Tapi untuk anaknya dari hasil perkawinan dengan istri pertamanya selalu dia berikan mainan hampir setiap minggu. Bahkan harganya sampai ratusan ribu.

"Ada apa ini, kenapa kepala Faiz sampai berdarah seperti itu?" tanya mas Farhan ketika baru menginjakkan kaki dirumah ini sepulang dari kantor.

"Didorong sama Fahri mas. "

"Kenapa kamu dorong Faiz,  sayang?" tanya mas Farhan dengan lemah lembut pada Fahri. Fahri berlari kearah mas Farhan, mas Farhan menggendong dan mencium Fahri. Seumur hidup, aku belum pernah melihat mas Farhan melakukan itu pada Faiz.

"Faiz menarik mainan Fahri pa, Fahri gak mau kalau Faiz mengambil mainan pemberian papa buat Fahri. "

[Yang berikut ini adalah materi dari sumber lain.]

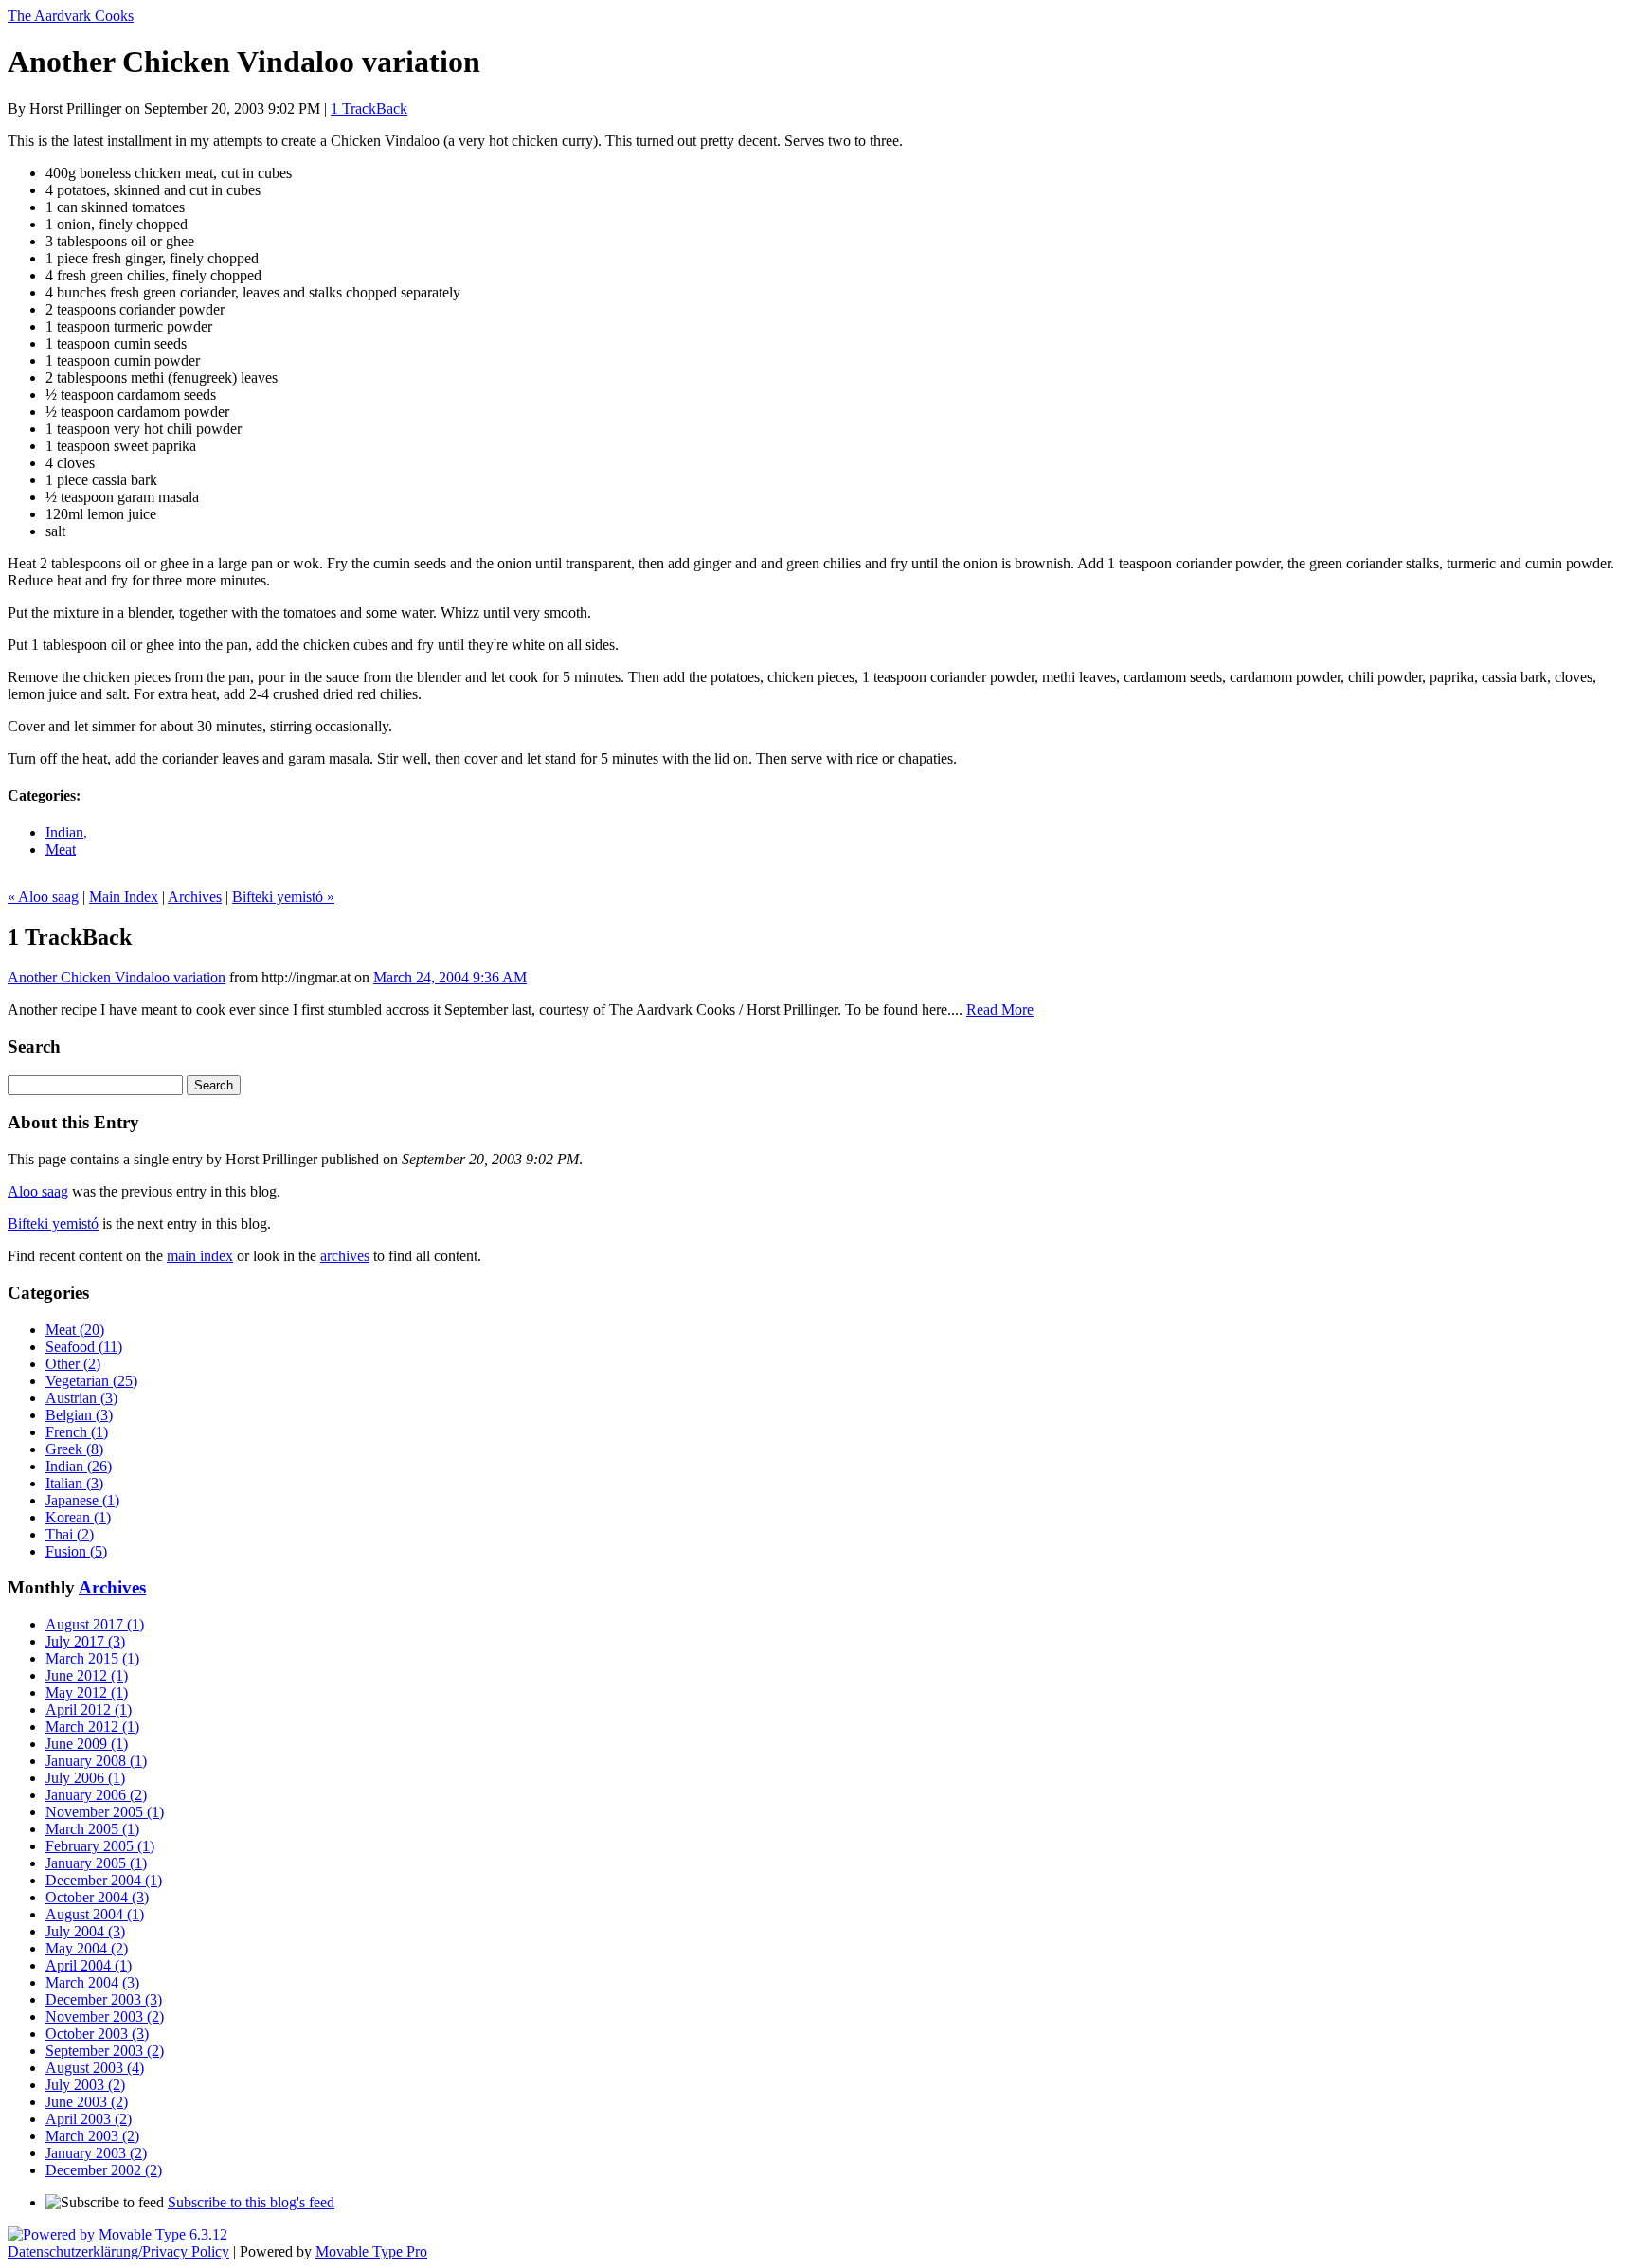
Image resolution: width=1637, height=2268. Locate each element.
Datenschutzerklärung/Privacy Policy (118, 2251)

"Ya sudah. Ini salah Faiz, karena telah mengganggu Fahri yang sedang main. Lagian kamu sebagai ibu itu harus mengawasi anak yang sedang bermain. Ini juga lantainya licin karena masih basah, pasti itu yang menyebabkan Faiz terjatuh, bukan karena dorongan Fahri. " Lagi dan lagi, dia selalu membela anaknya.

"Bau apa ini?" mas Fahri mengembang kempeskan hidungnya seperti detektif yang sedang mencari arah datangnya bau itu.

Astaga, aku lupa mematikan kompor ketika memasak tadi. Aku langsung berlari ke dapur dengan Faiz yang masih dalam gendonganku. Aku mematikan api kompor, mengangkat ikan yang sedang ku masak tadi, warnanya sudah berubah menjadi hitam. Pasti sudah tidak bisa dimakan lagi, gumamku.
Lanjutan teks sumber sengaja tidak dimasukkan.